# Calentador de agua portátil de 12 volts



## mellmartinez (Jun 9, 2010)

Hola, miren ya he buscado en varios lados en mi localidad quien me asesore como hacer lo siguiente pero nadie me puede ayudar ( vivo en un localidad de México llamada Oaxaca ), presenté éste proyecto en mi escuela, mi pregunta es si hay diagramas para fabricar ésto, lo explico, es un depósito de agua o te pero no se puede conectar una toma de corriente, se necesitan pilas para hacer funcionar la resistencia, mi pregunta es , es posible?

La resistencia no estaría siempre encendida solo cuando pase el liquido requerido para servirlo en el vaso para poder ser ingerido por una persona, en caso de que no sea posible , tengo esta otra opción ?







En cualquiera de los casos quiero una temperatura caliente para un té o un cafe, espero me puedan ayudar con ésto, de antemano gracias.


----------



## Dano (Jun 9, 2010)

Eso hay que calcularlo y son varios cálculos, pero me parece que esa batería no va a rendir muchos vasos de agua, lo digo solo a ojo( calentando el agua a 85º)

Por otra parte talvez alguien tenga tiempo de explicarte los cálculos que debes realizar.


----------



## Eduardo (Jun 9, 2010)

*Calentar agua necesita más energía de la que creés*. Esa batería de 12V4Ah sólo te sirve para que no se vuelen las servilletas.

Nada más que para elevar en *1°C  1 gramo de agua necesitas 4.186 Joules* (1Watt·s), así que si querés tomar café o té, al agua natural (20°C) la vas a tener que elevar a 80°C (60° de diferencia).
Y como tu depósito es de 8 litros --> Hacen falta:4.186·60·8000 = 2010000 Joules (1Watt·s)​Pero como las baterías te las especifican en A·h , para una de 12V sería:Capacidad_Ah =  2010000/(12·3600) = *46.5 A·h* ​==> Necesitás una batería de auto cada 8 litros de agua  (y eso que no estoy contando la energía necesaria para mantener el agua caliente)
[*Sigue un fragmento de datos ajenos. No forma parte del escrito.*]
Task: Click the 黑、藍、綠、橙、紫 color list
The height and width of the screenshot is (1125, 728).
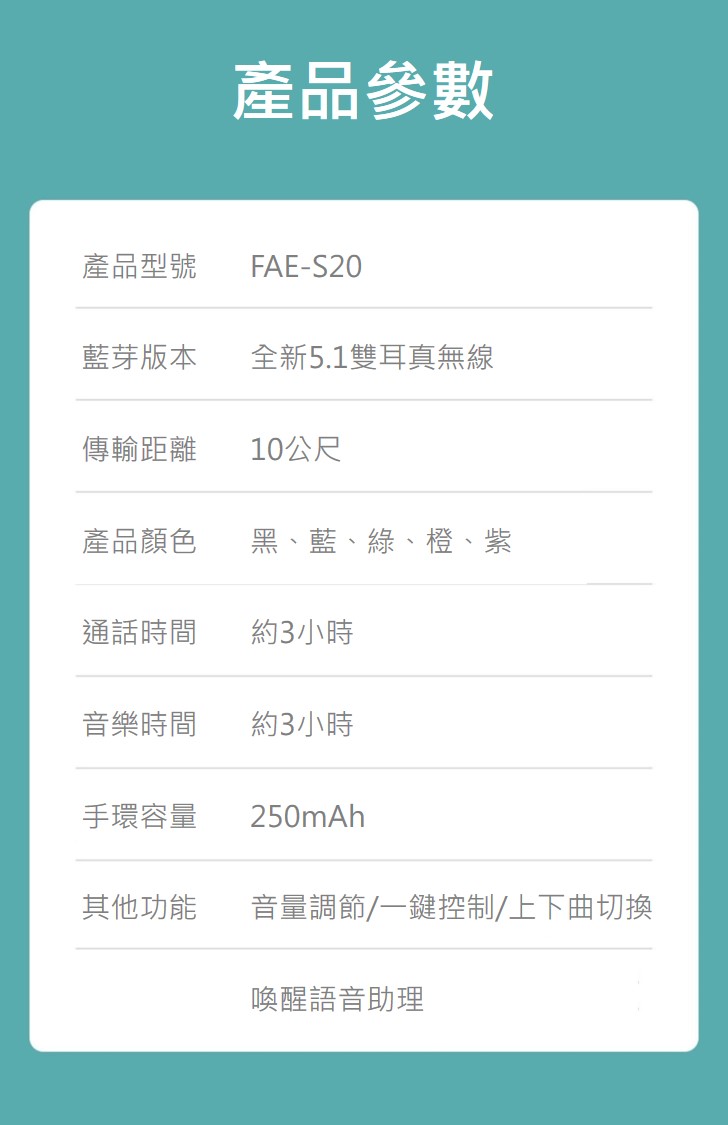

Calentando el agua a medida que se consume tiene la ventaja que no hace falta un recipiente con aislación térmica. 
Pero no pienses que así vas a engañar las leyes de la naturaleza ==> *Vas a seguir agotando una batería de auto cada 8 litros !*


----------



## el-rey-julien (Jun 9, 2010)

interesante ,quiero la fuente  quiero saber mas ,sobre esos cálculos,(quiero aplicarla para calcular el consumo de energía en mi pecera ,ante eventuales cortes largos de energia,asi  lo ago a baterias todo el sistema)muchas gracias desde    ya
saludos


----------



## Eduardo (Jun 9, 2010)

tsunami dijo:


> ...,quiero la fuente  quiero saber mas ,sobre esos cálculos,


Google is your friend --> Google calor termodinamica


----------



## Dano (Jun 9, 2010)

tsunami dijo:


> interesante ,quiero la fuente  quiero saber mas ,sobre esos cálculos,(quiero aplicarla para calcular el consumo de energía en mi pecera ,ante eventuales cortes largos de energia,asi  lo ago a baterias todo el sistema)muchas gracias desde    ya
> saludos




Los cálculos para calentar agua son simples pero largos, lo que no se muy bien es como calcularás la disipación de la pescera, ahí se te va a complicar el tema, pero tampoco es imposible, nada que con un poco de horas de investigación y una calculadora no se pueda resolver. 

Saludos


----------



## mellmartinez (Jun 10, 2010)

Muchas gracias por sus respuestas, por lo que veo mi problema estaría en la bateria, no?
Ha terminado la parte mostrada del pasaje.